Lo sviluppo economico e il ruolo dello Stato: servono regole giuste

L’ANALISI. Lo Stato può agire come motore dell’innovazione e del cambiamento. È lo Stato imprenditore in breve che fa scattare la scintilla della modernizzazione tecnologica.

È la teoria di Mariana Mazzucato, economista italiana all’University College di Londra. In Cina lo fanno da tempo con successo. La presenza pubblica nella modernizzazione del Paese ha favorito lo sviluppo. Anche in occidente, a partire dagli Stati Uniti, lo Stato torna protagonista. Il presidente americano Joe Biden ha segnato il punto di svolta. Ha rotto con la tradizione liberale classica che vede lo Stato come un estraneo nell’economia. Ha licenziato tre grandi programmi di finanziamenti statali e, consapevole di quanto la globalizzazione sfrenata abbia danneggiato la classe media produttiva americana, ha commentato: questa visione è una rottura fondamentale con la teoria economica che ha reso possibile l’abbandono a se stesso del ceto medio americano .

> [Dati da esaminare]:
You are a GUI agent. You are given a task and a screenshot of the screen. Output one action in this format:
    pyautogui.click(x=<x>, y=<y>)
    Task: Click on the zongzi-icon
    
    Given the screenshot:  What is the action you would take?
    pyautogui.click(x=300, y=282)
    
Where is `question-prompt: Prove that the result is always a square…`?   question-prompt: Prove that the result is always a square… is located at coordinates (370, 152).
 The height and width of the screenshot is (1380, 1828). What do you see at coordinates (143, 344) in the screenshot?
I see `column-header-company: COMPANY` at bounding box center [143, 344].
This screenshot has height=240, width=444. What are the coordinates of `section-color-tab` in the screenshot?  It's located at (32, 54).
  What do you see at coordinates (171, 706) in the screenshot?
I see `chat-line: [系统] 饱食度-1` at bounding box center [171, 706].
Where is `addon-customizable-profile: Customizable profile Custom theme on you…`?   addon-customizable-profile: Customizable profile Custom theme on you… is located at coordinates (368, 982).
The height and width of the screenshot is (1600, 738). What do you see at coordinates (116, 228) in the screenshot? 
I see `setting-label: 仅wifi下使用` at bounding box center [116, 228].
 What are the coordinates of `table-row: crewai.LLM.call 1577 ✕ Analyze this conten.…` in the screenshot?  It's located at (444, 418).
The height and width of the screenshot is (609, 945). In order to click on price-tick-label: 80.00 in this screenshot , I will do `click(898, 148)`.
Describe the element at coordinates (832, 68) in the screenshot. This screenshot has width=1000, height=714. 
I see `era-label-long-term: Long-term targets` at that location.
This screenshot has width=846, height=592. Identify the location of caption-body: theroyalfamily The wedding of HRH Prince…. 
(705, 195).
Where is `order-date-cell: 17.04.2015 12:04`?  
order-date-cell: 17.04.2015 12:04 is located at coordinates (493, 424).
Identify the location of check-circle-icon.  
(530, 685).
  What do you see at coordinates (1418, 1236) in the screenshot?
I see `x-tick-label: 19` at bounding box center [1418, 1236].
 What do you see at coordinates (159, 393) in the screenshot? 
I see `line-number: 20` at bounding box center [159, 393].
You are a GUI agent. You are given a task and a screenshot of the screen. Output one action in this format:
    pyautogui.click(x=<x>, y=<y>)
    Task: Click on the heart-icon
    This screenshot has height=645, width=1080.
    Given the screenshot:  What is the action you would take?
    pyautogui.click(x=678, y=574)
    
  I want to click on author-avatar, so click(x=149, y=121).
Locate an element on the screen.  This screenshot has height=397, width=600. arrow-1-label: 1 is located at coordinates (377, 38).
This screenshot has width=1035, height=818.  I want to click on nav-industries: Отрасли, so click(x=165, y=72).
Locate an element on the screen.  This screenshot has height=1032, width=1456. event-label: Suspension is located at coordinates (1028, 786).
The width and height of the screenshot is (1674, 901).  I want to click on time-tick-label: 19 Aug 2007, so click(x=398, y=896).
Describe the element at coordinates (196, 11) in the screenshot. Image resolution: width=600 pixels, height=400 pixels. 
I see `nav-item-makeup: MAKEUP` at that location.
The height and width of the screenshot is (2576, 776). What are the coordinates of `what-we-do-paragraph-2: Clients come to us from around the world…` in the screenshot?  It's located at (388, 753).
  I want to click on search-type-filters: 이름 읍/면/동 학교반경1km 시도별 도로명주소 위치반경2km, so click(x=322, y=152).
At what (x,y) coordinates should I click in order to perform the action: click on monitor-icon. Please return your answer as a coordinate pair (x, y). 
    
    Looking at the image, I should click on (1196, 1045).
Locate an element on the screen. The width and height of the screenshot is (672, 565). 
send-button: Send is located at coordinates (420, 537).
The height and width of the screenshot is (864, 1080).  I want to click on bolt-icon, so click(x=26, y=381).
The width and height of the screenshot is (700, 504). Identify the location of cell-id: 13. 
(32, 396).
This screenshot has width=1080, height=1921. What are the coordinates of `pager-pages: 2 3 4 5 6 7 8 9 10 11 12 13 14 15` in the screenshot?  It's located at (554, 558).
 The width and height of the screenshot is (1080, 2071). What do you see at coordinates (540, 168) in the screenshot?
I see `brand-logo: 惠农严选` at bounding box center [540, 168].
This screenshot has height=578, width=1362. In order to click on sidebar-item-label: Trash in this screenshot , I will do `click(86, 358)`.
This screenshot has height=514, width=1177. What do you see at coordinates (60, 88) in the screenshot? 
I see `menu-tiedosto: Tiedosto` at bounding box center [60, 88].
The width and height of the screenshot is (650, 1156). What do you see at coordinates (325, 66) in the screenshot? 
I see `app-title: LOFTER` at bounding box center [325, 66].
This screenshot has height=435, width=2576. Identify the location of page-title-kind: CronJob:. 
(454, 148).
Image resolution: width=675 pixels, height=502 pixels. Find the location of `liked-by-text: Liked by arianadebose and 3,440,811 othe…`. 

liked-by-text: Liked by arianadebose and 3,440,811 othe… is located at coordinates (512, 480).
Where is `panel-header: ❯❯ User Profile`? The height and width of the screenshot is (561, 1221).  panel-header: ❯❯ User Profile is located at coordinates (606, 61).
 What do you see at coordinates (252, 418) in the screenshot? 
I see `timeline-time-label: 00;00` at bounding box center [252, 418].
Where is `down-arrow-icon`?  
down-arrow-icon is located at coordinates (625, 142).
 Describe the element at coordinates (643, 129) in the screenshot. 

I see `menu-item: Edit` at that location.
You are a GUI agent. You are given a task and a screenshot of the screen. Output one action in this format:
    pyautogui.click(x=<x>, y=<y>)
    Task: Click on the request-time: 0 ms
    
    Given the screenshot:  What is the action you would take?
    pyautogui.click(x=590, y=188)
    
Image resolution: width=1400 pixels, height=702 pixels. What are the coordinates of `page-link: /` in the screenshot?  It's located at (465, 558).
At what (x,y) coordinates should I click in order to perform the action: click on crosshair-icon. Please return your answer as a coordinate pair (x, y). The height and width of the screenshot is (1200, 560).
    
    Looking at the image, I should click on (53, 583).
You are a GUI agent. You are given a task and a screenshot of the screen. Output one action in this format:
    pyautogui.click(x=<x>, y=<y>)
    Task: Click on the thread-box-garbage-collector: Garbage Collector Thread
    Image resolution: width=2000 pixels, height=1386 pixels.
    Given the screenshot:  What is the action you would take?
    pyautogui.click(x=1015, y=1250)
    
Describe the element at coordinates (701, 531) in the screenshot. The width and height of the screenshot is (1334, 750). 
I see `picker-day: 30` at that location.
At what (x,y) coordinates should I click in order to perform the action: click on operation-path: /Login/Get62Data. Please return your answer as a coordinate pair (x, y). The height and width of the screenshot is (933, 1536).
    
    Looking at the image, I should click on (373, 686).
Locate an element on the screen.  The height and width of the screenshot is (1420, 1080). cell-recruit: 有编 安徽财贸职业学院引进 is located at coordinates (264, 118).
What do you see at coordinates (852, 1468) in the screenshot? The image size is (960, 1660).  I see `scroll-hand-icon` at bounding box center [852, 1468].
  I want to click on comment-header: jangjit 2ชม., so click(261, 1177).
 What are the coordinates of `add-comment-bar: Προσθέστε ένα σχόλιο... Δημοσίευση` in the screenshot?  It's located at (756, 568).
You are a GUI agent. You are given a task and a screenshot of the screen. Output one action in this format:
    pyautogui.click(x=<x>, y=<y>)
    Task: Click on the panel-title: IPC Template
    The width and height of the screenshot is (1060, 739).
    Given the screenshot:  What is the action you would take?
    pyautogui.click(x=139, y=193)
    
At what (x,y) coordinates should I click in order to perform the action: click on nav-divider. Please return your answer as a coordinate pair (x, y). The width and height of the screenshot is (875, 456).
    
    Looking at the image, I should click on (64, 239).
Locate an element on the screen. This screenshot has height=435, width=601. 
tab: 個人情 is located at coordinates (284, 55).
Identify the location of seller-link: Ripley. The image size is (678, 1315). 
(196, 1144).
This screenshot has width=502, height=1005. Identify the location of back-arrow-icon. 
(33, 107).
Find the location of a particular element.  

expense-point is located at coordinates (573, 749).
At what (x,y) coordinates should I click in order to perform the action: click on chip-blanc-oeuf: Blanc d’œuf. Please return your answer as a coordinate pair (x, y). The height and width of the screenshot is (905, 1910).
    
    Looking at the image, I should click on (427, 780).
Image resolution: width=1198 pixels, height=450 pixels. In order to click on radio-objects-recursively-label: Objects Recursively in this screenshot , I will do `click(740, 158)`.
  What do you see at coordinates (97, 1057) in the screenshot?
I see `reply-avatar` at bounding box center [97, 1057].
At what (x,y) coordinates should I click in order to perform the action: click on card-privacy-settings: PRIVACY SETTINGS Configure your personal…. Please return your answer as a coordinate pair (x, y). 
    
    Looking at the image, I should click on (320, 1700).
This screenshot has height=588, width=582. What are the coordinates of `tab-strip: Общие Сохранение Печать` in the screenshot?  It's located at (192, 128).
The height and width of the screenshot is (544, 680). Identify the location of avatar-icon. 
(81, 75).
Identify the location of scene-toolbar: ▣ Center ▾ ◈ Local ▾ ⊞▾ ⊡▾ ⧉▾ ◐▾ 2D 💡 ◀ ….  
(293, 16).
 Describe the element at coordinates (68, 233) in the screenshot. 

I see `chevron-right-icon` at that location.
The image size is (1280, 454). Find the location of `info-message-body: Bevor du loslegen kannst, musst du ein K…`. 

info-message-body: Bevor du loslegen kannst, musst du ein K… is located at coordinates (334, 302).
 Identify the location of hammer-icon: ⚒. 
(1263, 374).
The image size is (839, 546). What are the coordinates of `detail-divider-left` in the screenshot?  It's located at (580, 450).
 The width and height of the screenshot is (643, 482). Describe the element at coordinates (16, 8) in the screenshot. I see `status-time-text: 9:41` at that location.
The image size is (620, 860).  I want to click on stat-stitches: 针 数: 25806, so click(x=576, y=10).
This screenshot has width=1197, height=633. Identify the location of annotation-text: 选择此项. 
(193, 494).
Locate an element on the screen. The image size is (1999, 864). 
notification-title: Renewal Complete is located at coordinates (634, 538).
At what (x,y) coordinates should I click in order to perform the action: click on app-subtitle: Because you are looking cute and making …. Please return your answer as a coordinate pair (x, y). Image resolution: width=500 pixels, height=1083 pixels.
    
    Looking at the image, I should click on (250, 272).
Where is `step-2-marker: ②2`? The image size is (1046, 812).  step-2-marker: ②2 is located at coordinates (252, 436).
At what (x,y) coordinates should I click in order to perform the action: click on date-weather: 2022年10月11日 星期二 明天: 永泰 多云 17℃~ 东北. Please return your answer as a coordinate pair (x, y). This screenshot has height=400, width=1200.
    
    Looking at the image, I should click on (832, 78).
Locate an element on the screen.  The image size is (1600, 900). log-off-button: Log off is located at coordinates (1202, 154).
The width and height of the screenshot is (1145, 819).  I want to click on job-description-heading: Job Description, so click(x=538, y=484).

> [Esercizio]: Secondo il testo sul ruolo dello Stato nell'economia, presso quale istituzione lavora l'economista Mariana Mazzucato?

> [Soluzione]: All'University College di Londra.